O livro tem um claro interesse em debater política e história. Qual a importância da literatura em discutir atualmente esses temas?
Confesso que me interessei menos pelo debate político e histórico e mais pela estonteante aventura que tinha nas mãos. De novo, a metade repórter da minha alma falou mais alto que a metade ativista político. Mas concordo com você em que, ao revelar bastidores inéditos até então - como a troca secreta de correspondência entre Fidel Castro e Bill Clinton - o livro acaba contribuindo para o debate político sobre o bloqueio econômico contra Cuba e a intolerância da comunidade cubana da Flórida contra tudo o que cheire a Revolução Cubana.

Num tema naturalmente polêmico, o senhor acredita na escrita isenta ou prefere deixar claro seu posicionamento político?
Não há nada mais subjetivo do que a objetividade. Ao escolher um personagem ou um episódio, o autor já está, de alguma maneira, revelando intenção. Mas ainda assim eu me esforço para que minhas convicções não interfiram nos meus livros. Escrevi "Chatô", a biografia de um dos ícones do conservadorismo, e não o crucifiquei. Escrevi "Olga", sobre uma militante comunista, e não a canonizei. Vou escrever a biografia de Antonio Carlos Magalhães com a mesma honestidade.

Há passagens que relatam dores íntimas dos personagens, sofrimentos que se tornam agora públicos com o livro. O senhor sentiu algum tipo de dilema ético durante escrita?
Escrever sobre dramas humanos é sempre doloroso, mas felizmente não vivi conflitos éticos. Acho que para isso contribuiu o fato de que joguei limpo com todo mundo. Todos meus amigos cubanos, de todos os escalões, sabiam que eu ia escrever uma reportagem. No dia em que fui entrevistar o mercenário que estava condenado à morte, a primeira coisa que perguntei era se ele aceitara falar comigo espontaneamente ou se fora obrigado pela direção da prisão. E esclareci que se ele não quisesse falar eu iria embora sem problemas. Ele respondeu: "Pode ligar o gravador. Estou aqui porque quero e acho que estou precisando desabafar". Foi assim com todo mundo, da extrema-direita aos oficiais de inteligência de Cuba. Ser honesto costuma dar resultado.

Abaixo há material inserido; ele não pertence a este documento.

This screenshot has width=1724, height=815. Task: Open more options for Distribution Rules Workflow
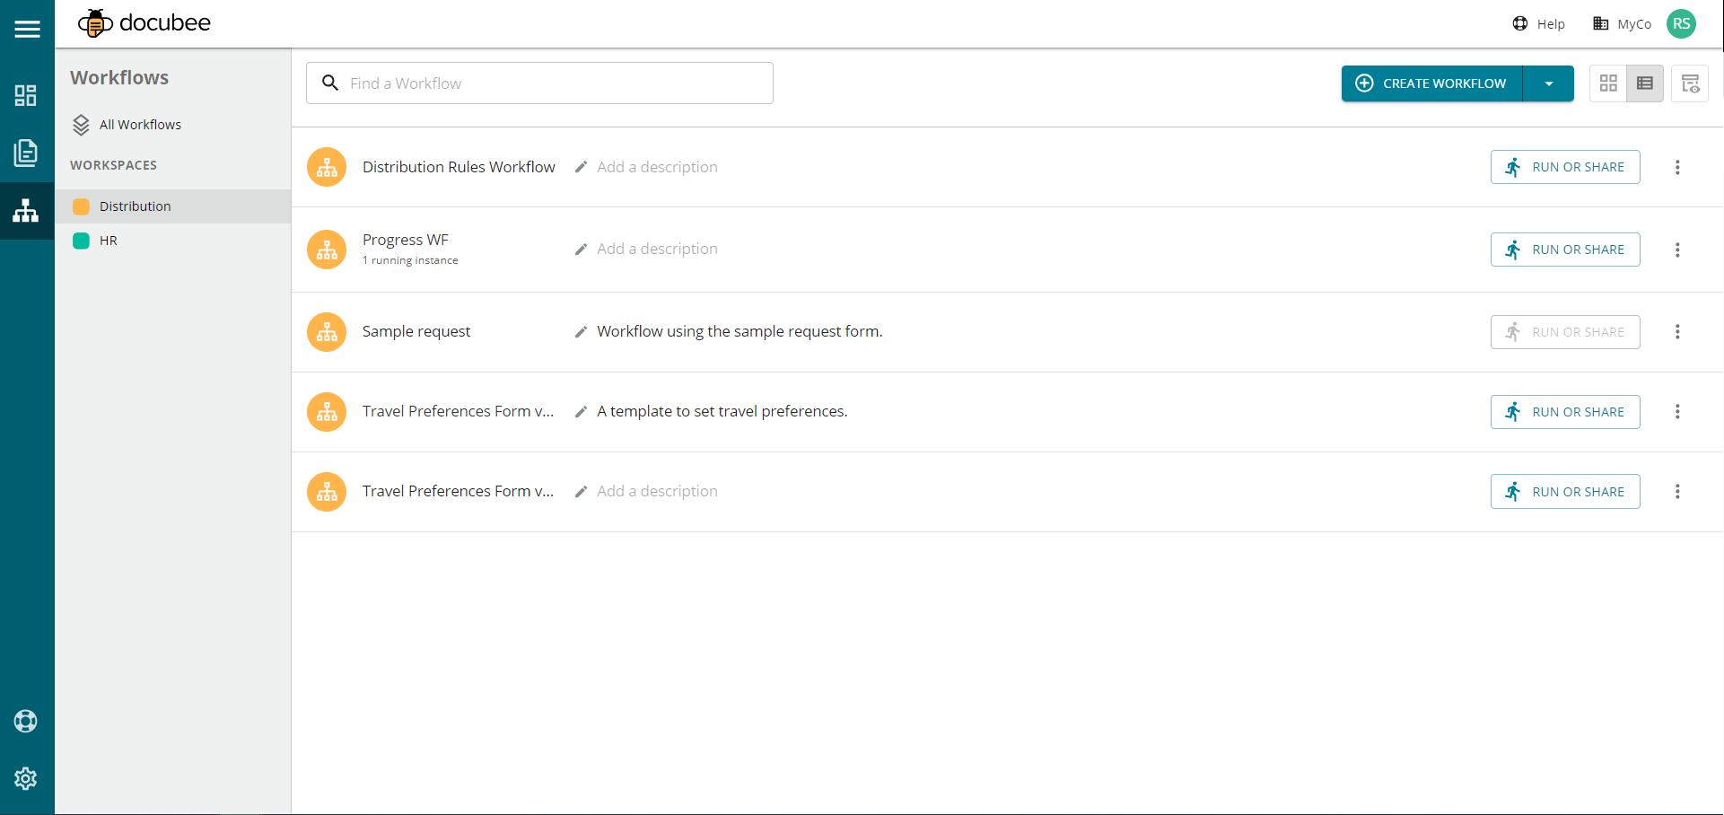point(1677,168)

O livro é extremamente detalhado na reconstituição de momentos importantes. Há algo de ficção em sua escrita? Talvez não no sentido de "criar", mas ao menos na ideia de modelar a realidade num texto que seja, além meramente descritivo, também uma construção literária.
Não, a ficção nos meus livros é zero. Invejo os ficcionistas e mais ainda aqueles que, como Ken Follet, criam em cima de fatos reais. O livro "O buraco da agulha", escrito por ele e ambientado na Segunda Guerra Mundial, deixa o leitor com água na boca. Mas não sei fazer isso. Com relação à reconstituição detalhada de cenas ou personagens, isso se deve ao verdadeiro interrogatório a que submeto os personagens. Pergunto sobre detalhes que muitas vezes nem usarei no livro, mas isso dá ao autor uma segurança maior na hora de escrever. Quando o autor se sente senhor da história, conduz como quiser.